Alega también que en el hecho probado sexto existe una expresión que es predeterminante del fallo, al indicarse que la empresa adeuda una determinada cantidad a la demandante. Es cierto que en los hechos probados no es posible consignar expresiones predeterminantes de fallo, pero se trata de un defecto procesal por si mismo intrascendente, al tener por no puestas dichas expresiones, sin que ello conlleve la declaración de nulidad que se postula.
SEGUNDO.- La parte recurrente, en el mismo motivo del recurso, considera que la sentencia de instancia adolece del defecto de falta de motivación. En las argumentaciones del motivo, la parte recurrente considera que no son ajustados a derecho -utiliza el término arbitrario e irrazonables- los razonamientos de los fundamentos jurídicos tercero y cuarto, también por lo que hace referencia a la condena por horas extraordinarias y por lo que respecta al interés por mora cuando se justifican los mismos en la incomparecencia de la parte demandada.
La motivación de las sentencias, que, como exigencia constitucional viene establecida en el artículo 120,3 de la Constitución Española, y que, por tal motivo, se integran en el derecho a una efectiva tutela judicial, tiene una doble función. Por un lado, da a conocer las reflexiones que conducen al fallo, y, por otro lado, facilita su control mediante los recursos que procedan contra la resolución de instancia, favoreciendo así el derecho de defensa. Es cierto que la motivación no consiste, ni puede consistir en una mera declaración de conocimiento y menos aún en una simple declaración de voluntad, sino que ha de ser la conclusión de una argumentación, que conduzca al pronunciamiento adoptado; en este punto es donde radica el quid de la cuestión, en el cómo de esa argumentación, pues al indicar el precepto constitucional que la motivación ha de ser suficiente, nos encontramos con un concepto jurídico indeterminado, que debe ser valorado en cada caso concreto teniendo en cuenta la importancia intrínseca del asunto y de las cuestiones que se planteen.

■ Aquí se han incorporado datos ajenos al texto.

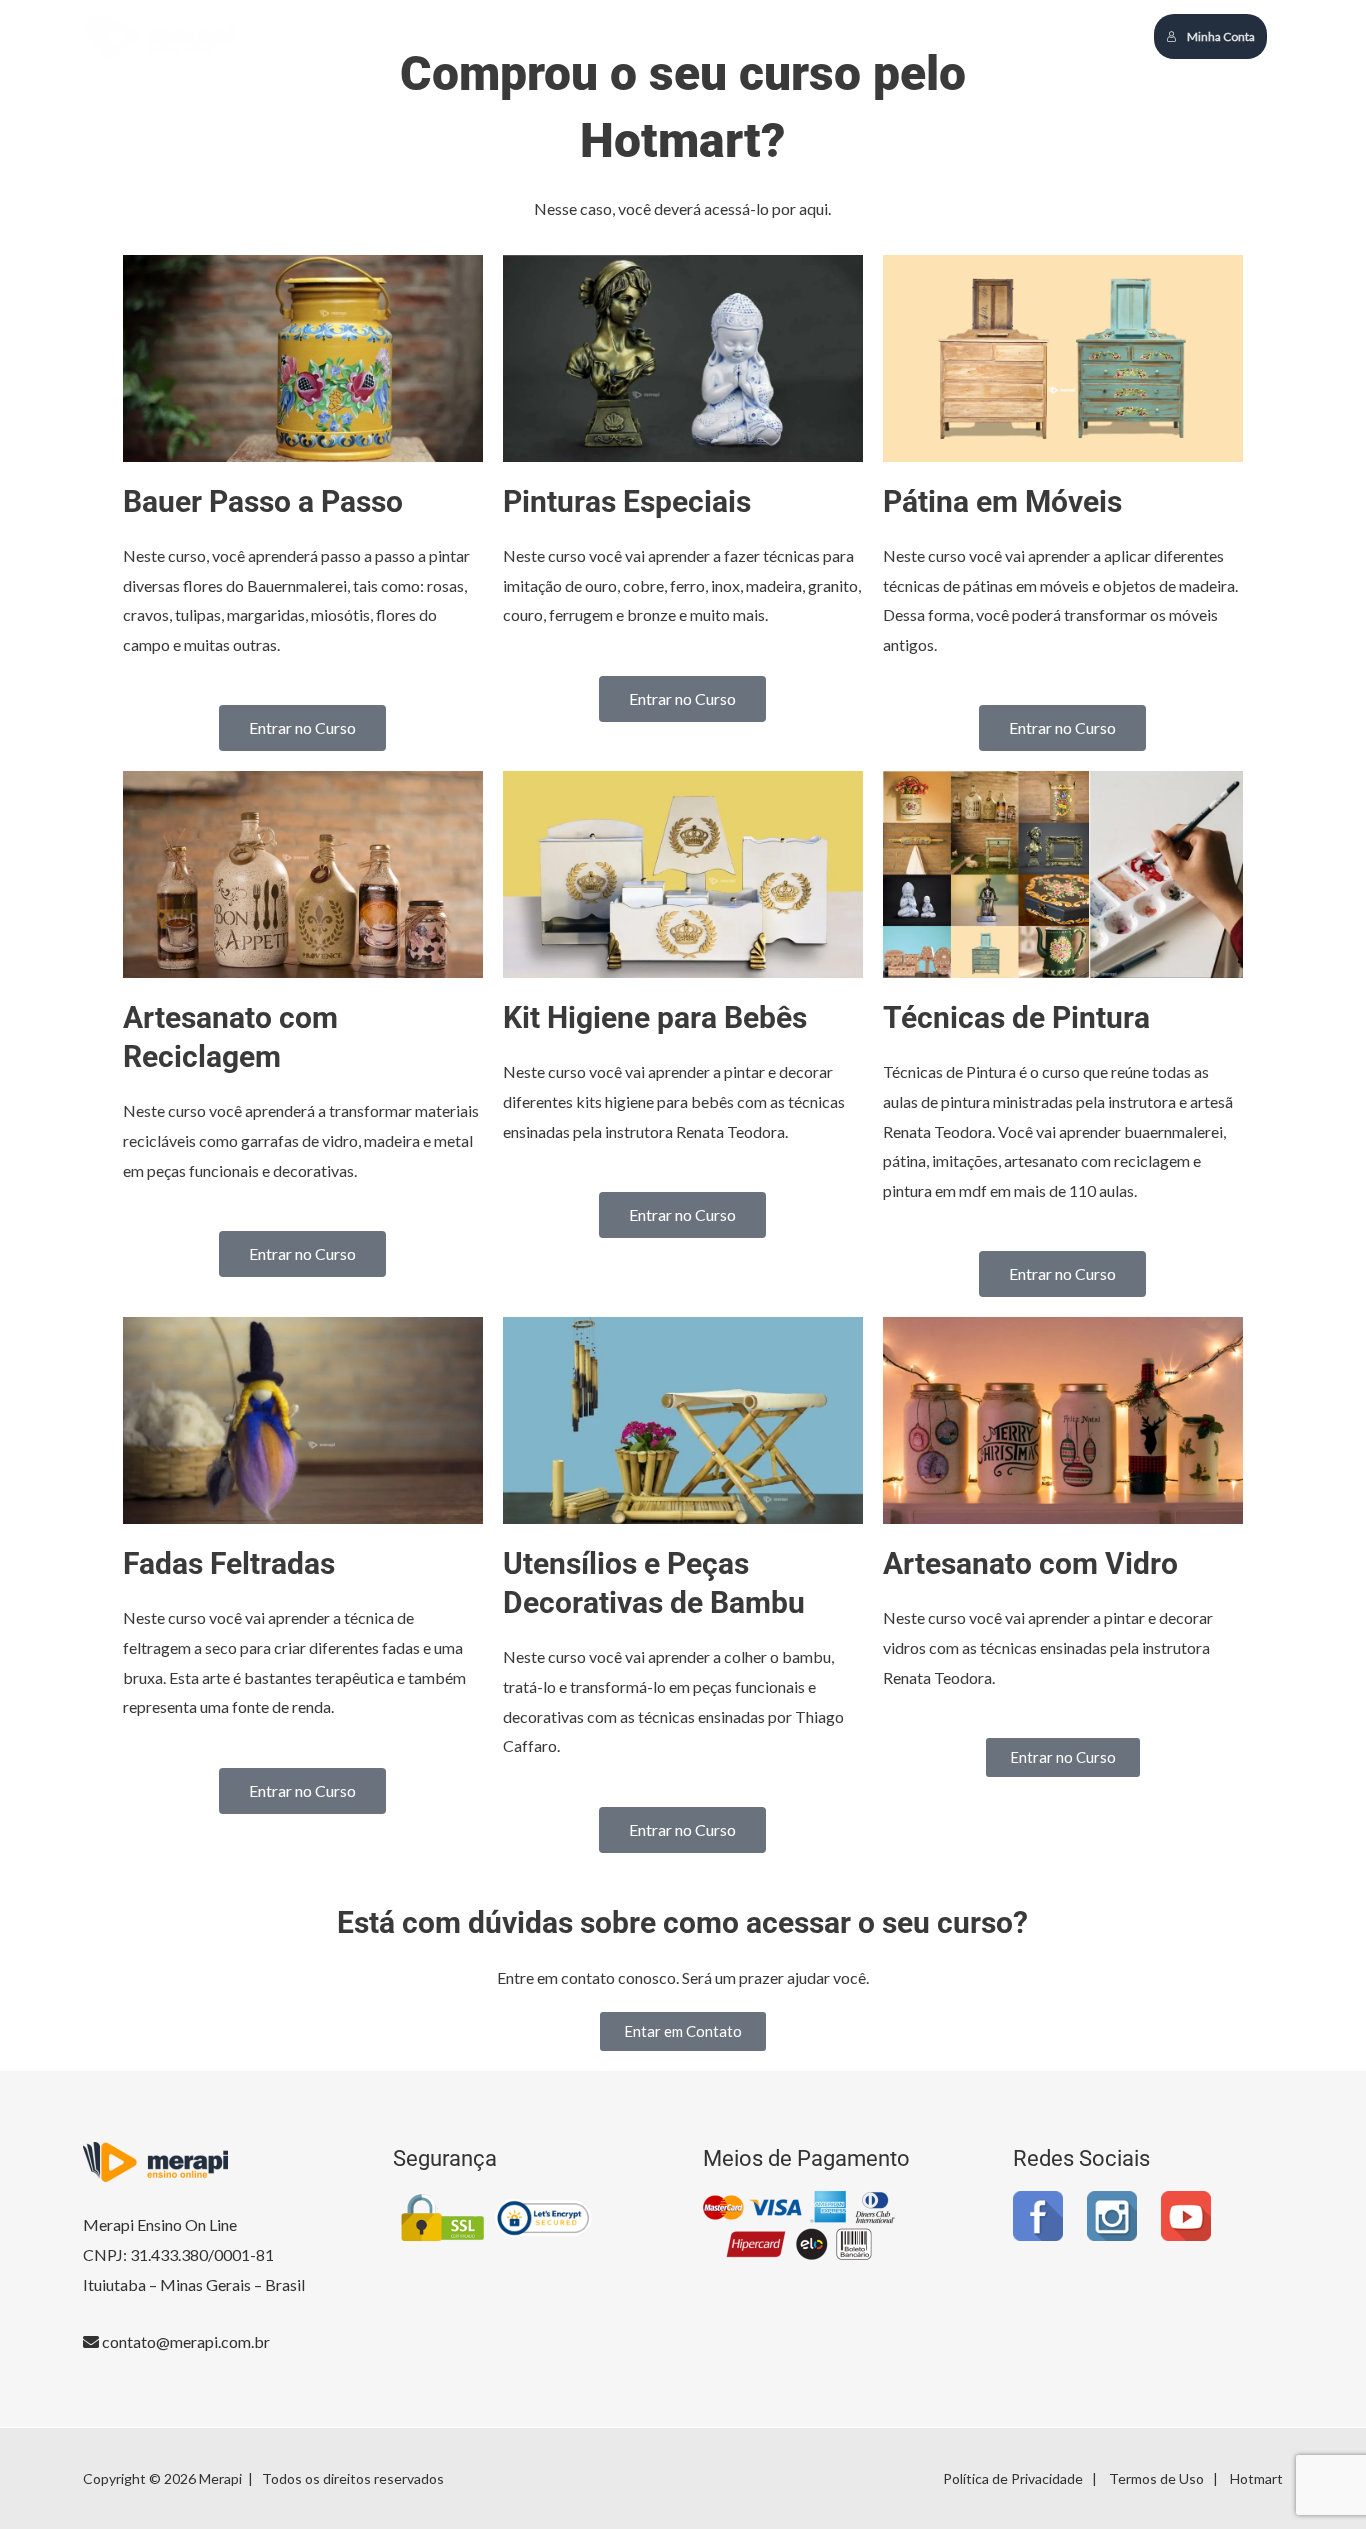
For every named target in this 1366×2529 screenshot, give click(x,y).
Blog (881, 35)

Así, el propio Tribunal Constitucional ha declarado (STC nº 109/1992 y 174/1992 , entre otras) que la exigencia de motivación no comporta que el Juez o Tribunal deba efectuar una exhaustiva descripción del proceso intelectual que le lleve a resolver en un determinado sentido, ni le impone un concreto alcance o intensidad en el razonamiento empleado, siendo compatible el mandato constitucional con la existencia de razonamientos escuetos, siempre que se cumpla la doble finalidad anteriormente indicada.

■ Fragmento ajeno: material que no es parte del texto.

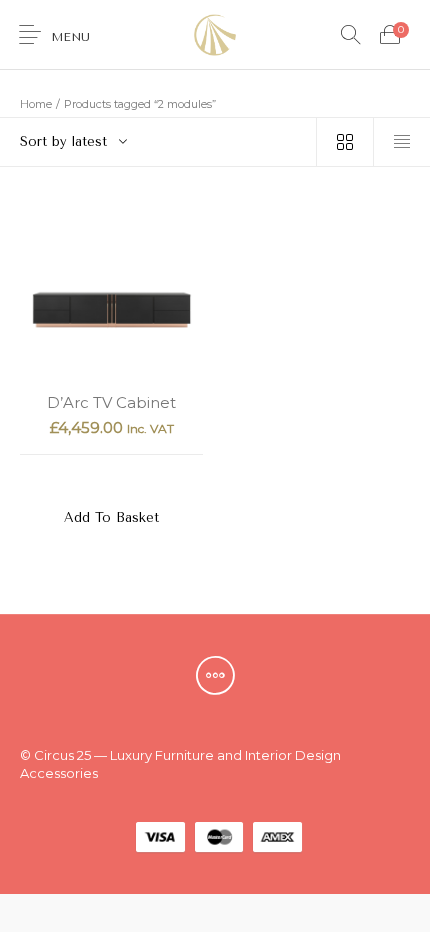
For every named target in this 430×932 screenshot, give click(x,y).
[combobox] (158, 142)
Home (36, 104)
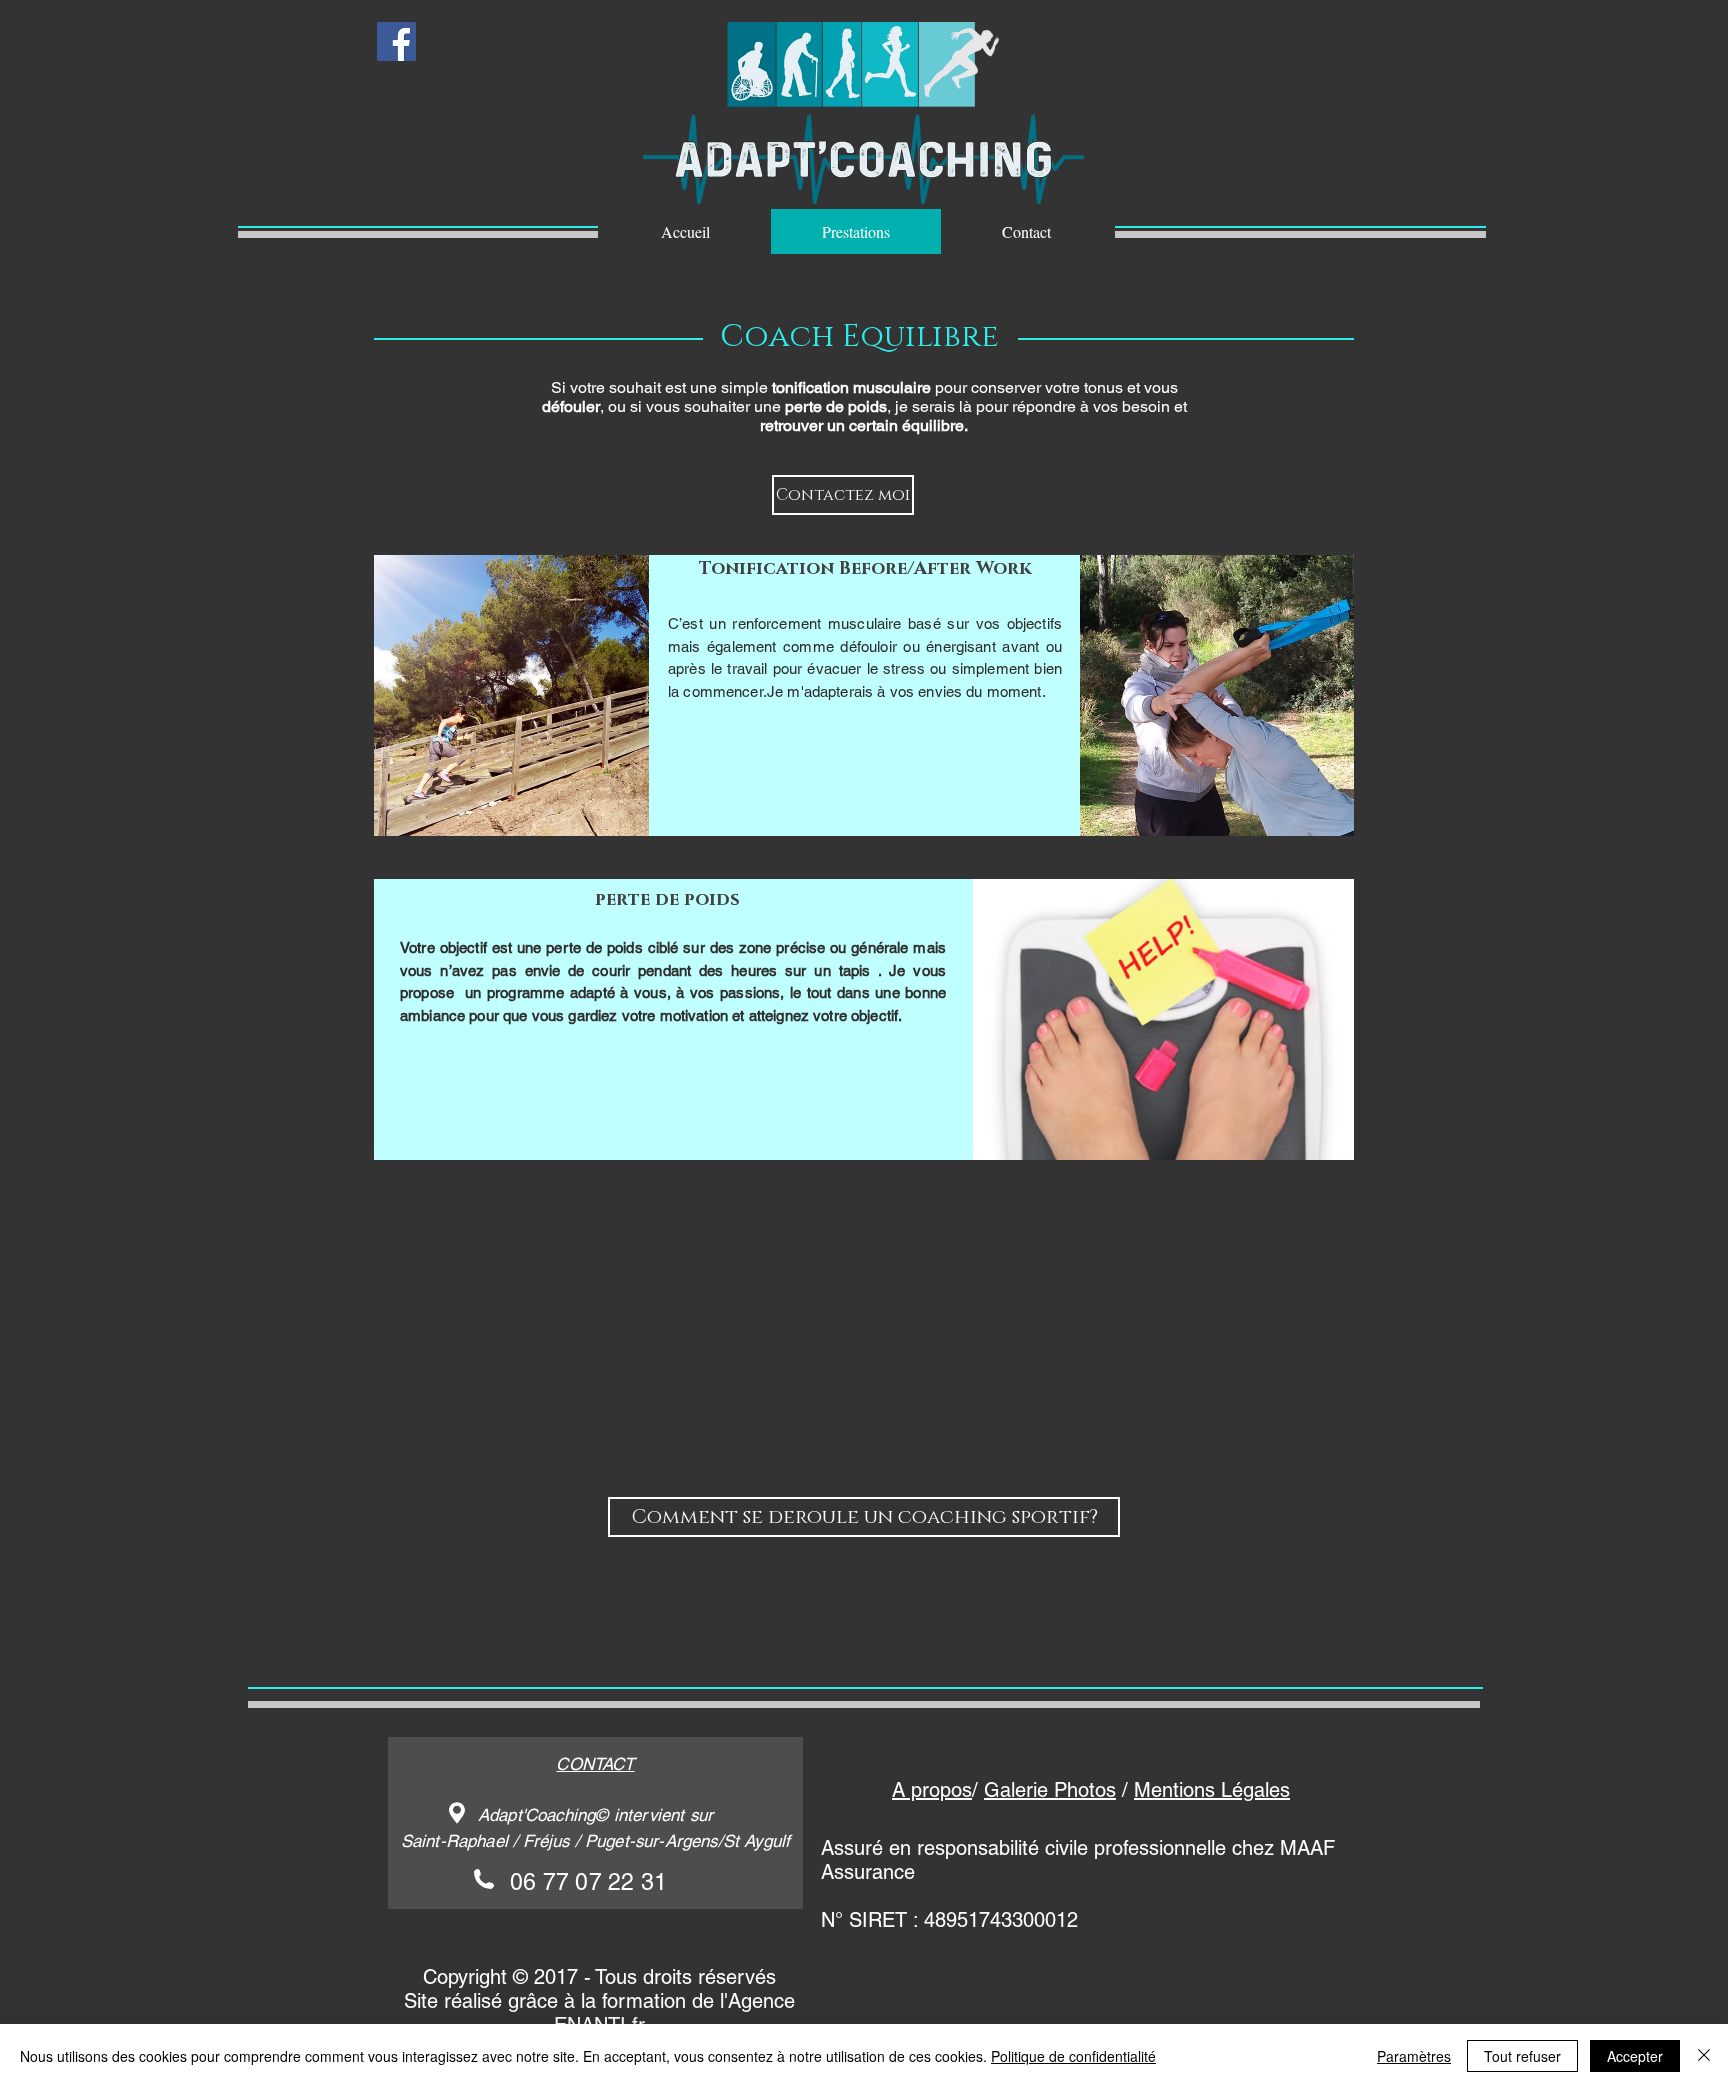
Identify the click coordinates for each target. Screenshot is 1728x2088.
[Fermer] (1704, 2056)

Desde esta perspectiva, la sentencia no carece de motivación, pues de forma pormenorizada la resolución de instancia aborda la cuestión relacionada con las peticiones formuladas por la demandante sobre diferencias salariales en el período en que prestó servicios para la empresa demandada. La demandante basaba su petición en la realización de una jornada superior a la pactada, constando probado en el hecho probado tercero la realización de la jornada realizada y en el fundamento de derecho cuarto los razonamientos por los que la Magistrada de instancia acepta dicha alegación. Por tanto, desde esta perspectiva consta en la sentencia de instancias una argumentación suficiente, sin que el hecho de que la parte recurrente pueda discrepar de la misma justifique la declaración de nulidad por falta de motivación de la resolución recurrida. Tampoco puede ampararse en dicha causa, referida a la falta de motivación, las alegaciones relacionadas con los errores en la apreciación de la prueba.
TERCERO.- Con amparo procesal en el apartado b) del artículo 191 de la Ley de Procedimiento Laboral , la parte recurrente solicita la revisión de los hechos probados primero, tercero, quinto y sexto.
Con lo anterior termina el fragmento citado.